TEXT SEGMENT:

## Start

= Textuality =

Collection of attributes

In literary theory, textuality comprises all of the attributes that distinguish the communicative content under analysis as an object of study. It is associated with structuralism and post-structuralism.

==Explanation==
Textuality is not just about the written word; it also comprises the placement of the words and the reader’s interpretation. There is not a set formula to describe a text’s textuality; it is not a simple procedure. This summary is true even though the interpretation that a reader develops from that text may decide the identity and the definitive meanings of that text. Textuality, as a literary theory, is that which constitutes a text in a particular way. The text is an undecidable (there is an inexistence of an effective or "strict" method of writing or structure).

==Aspects==
Being textual includes innumerable elements and aspects. Each and every form of text and text in that form of literature embraces and consists of its own individual and personal characteristics; these may include its personality, the individuality of that personality, the popularity, and so on. The textualities of the text define its characteristics. However, the characteristics are also closely associated with the structure of the text (Structuralism). Peter Barry's discussion of textuality notes that "its essence is the belief that things cannot be understood in isolation – they have to be seen in the context of the larger structures they are part of". To form an opinion, criticise, or completely interpret a text one would first have to read the complete literary work as a whole; this enables the reader to make supported judgements on the personality and individuality of the text. The text is always hiding something. Although the reading may define and the interpretation may decide, the text does not define or decide. The text rests as operationally and fundamentally indecidable. Roger Webster frequently uses metaphors of ‘weaving’, ‘tissue’, ‘texture’, ‘strands’, and ‘filiation’ when talking about the structure of texts. He also agrees that "instead, the text is a surface over which the reader can range in any number of ways that the text permits."

Textuality is a practice. Through a text’s textuality, it makes itself mean, makes itself be, and makes itself come about in a particular way. Through its textuality, the text relinquishes its status as identity and affirms its condition as pure difference. In indifference, the text "dedefines" itself, etches itself in a texture or network of meaning, which is not limited to the text itself. Barry describes this as a "structuralist approach to literature, there is a constant movement away from the interpretation of the individual literary work and a parallel drive towards understanding the larger, abstract structures which contain them".

A different view of textuality has been put forward by Rein Raud, according to whom textualities are "ordered sets of texts of different status that are related to each other and come with pre-arranged modes of interpretation". A textuality consists of base-texts, "those that define a textual community and form a part of the necessary cultural competence of its members", result-texts, "bids that have just been accepted and entered circulation, as well as those that have done so some time ago but are still being considered recent arrivals by their recipients", mediated by an operational memory, "a shared (and internally contradictory) mental space of the cultural community and its various subgroups where texts are produced and processed", which contains different kinds of knowledge, standards and codes shared to different extent by the carriers of the culture. According to Raud, this model is complementary to a model of cultural practices, in which the production, distribution and transmission of meaning is regarded in the context of individual participation and activity, while a textuality is necessarily shared and perceived by its carriers to be an objective, albeit constructed, reality.

## End

Word and element location lines
## Start

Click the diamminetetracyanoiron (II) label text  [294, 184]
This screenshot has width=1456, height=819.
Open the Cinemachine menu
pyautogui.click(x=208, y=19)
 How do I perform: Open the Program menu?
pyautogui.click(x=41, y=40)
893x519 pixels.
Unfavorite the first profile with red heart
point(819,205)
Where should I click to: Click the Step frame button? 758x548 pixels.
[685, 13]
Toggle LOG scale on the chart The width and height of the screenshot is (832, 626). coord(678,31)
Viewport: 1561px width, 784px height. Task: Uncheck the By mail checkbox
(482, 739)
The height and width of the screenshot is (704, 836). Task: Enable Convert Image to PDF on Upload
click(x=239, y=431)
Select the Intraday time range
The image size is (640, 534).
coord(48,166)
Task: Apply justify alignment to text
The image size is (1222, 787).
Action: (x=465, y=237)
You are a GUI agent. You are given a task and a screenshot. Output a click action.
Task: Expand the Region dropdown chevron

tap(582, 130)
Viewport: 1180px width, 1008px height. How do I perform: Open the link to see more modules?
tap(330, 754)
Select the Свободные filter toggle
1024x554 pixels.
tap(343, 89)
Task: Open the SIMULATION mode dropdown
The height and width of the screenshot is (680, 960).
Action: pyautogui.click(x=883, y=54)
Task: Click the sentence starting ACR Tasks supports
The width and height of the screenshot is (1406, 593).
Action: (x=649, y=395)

## End

SHORT EXERCISE A:
According to the textuality article, which two schools of thought is textuality associated with?
SHORT EXERCISE B:
Reproduce word for word the part of the textuality article from "In literary theory, textuality" down to "structuralism and post-structuralism.".
SHORT EXERCISE C:
Write the next part of the textuality article, picking up after its final sentence.

TASK RESULT A:
Structuralism and post-structuralism.

TASK RESULT B:
In literary theory, textuality comprises all of the attributes that distinguish the communicative content under analysis as an object of study. It is associated with structuralism and post-structuralism.

TASK RESULT C:
==Concept of "text"==
The word text arose within structuralism as a replacement for the older idea in literary criticism of the "work", which is always complete and deliberately authored. A text must necessarily be thought of as incomplete, indeed as missing something crucial that provides the mechanics of understanding. The text is always partially hidden; one word for the hidden part in literary theory is the subtext.

The concept of the text in structuralism requires a relatively simple relationship between language and writing. Jacques Derrida, a leading post-structuralist, questions this relationship, aiming his critique primarily at Ferdinand de Saussure, who, he claims, does not recognize in the relationship between speech and writing "more than a narrow and derivative function". For Derrida, this approach requires putting too much emphasis on speech:
"Saussure confronts the system of the spoken language with the system of phonetic (and even alphabetic) writing as though with the telos (purpose) of writing."

==Summation==
Barry says that "one of structuralism's characteristic views is the notion that language doesn’t just reflect or record the world: rather, it shapes it, so that how we see is what we see". This is closely linked to "post-structuralism" which is in fact, closely linked also to textuality. And Barry believes that the "post-structuralist maintains that the consequences of this belief are that we enter a universe of radical uncertainty…". Derrida further states:
"This teleology leads to the interpretation of all eruptions of the nonphonetic within writing as transitory crises and accidents of passage, and it is right to consider this teleology to be a Western ethnocentrism, a premathematical primitivism, and a preformalist intuitionism."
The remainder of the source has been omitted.